------ SELECTED EXTRACT
Good afternoon to all,

We have a profit sharing plan that accumulated quite a few terminated participants who had not been paid out.  The plan did not have automatic cash-out provisions until we amended them into it last year.  The plan is also very odd in that it has a provision that accounts of terminated participants do not experience gains or losses.  The accounts are frozen at the value as of the end of the plan year preceding the date that the person terminated employment.  So over the last couple of years, I have been working diligently to find as many of these people as I can and get them paid.

One of them has me stumped.  The gentleman only worked for the employer for about a year and a half back in the early 90s.  However, it was just long enough to get a little contribution that has been sitting in the plan ever since.  The amount is just under $400.  The employee quit and moved to CA, whereupon he had a fatal automobile accident which also killed his named beneficiary, his wife.
------------
TASKS TO PERFORM -
**A.** According to the profit sharing plan post, at what value are the accounts of terminated participants frozen?
**B.** Continue the profit sharing plan post from its last sentence.
------ LISTED RECORDS
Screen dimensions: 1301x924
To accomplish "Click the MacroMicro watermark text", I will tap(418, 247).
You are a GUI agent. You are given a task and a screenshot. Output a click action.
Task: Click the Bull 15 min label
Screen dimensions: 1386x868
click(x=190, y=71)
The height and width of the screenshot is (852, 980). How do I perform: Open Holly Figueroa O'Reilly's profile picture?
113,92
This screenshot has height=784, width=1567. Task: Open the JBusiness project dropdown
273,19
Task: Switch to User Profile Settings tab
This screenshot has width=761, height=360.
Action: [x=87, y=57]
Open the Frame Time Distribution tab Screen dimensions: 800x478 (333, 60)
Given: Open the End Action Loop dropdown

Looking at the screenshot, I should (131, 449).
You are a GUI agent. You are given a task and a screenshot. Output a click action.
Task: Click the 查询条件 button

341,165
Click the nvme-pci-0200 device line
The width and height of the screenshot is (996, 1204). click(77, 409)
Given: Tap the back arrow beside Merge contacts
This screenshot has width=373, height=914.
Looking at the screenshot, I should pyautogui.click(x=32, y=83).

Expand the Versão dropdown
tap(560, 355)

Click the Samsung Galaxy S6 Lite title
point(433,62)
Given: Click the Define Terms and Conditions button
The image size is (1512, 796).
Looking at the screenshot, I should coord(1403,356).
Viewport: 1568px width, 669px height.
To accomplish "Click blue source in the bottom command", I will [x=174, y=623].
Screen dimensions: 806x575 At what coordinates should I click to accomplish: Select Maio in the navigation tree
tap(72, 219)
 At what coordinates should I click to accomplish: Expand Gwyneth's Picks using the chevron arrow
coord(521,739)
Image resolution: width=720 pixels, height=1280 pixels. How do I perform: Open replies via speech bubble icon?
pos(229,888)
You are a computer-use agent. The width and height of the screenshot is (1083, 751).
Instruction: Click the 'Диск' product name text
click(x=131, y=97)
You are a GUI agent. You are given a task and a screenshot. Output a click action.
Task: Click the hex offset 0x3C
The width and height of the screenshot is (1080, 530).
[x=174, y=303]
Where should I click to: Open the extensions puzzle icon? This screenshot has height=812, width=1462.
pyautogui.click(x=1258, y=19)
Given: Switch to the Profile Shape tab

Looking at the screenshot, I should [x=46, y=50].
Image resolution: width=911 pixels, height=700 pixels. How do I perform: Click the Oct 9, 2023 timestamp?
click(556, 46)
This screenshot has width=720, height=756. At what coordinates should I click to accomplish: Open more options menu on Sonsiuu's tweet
------------
TASK ANSWERS -
**A.** They are frozen at their value as of the end of the plan year preceding the date the person terminated employment.

**B.**
We can't find anyone related to him, so far.  They were in their 20s when they died and do not seem to have had children.  The plan document indicates that the money would go first to the spouse (dead), then the kids (nonexistent) and finally the "estate".  It's all very well and good to talk about an estate when a death is recent and the deceased actually had assets.  After 25 years, for a couple that likely had nothing, what kind of an "estate" is there to pay the sum to?  None.

What have the rest of you done with assets under such circumstances?  

As always, your thoughts are much appreciated.

Posted
57 minutes ago, ldr said:

Good afternoon to all,

We have a profit sharing plan that accumulated quite a few terminated participants who had not been paid out.  The plan did not have automatic cash-out provisions until we amended them into it last year.  The plan is also very odd in that it has a provision that accounts of terminated participants do not experience gains or losses.  The accounts are frozen at the value as of the end of the plan year preceding the date that the person terminated employment.  So over the last couple of years, I have been working diligently to find as many of these people as I can and get them paid.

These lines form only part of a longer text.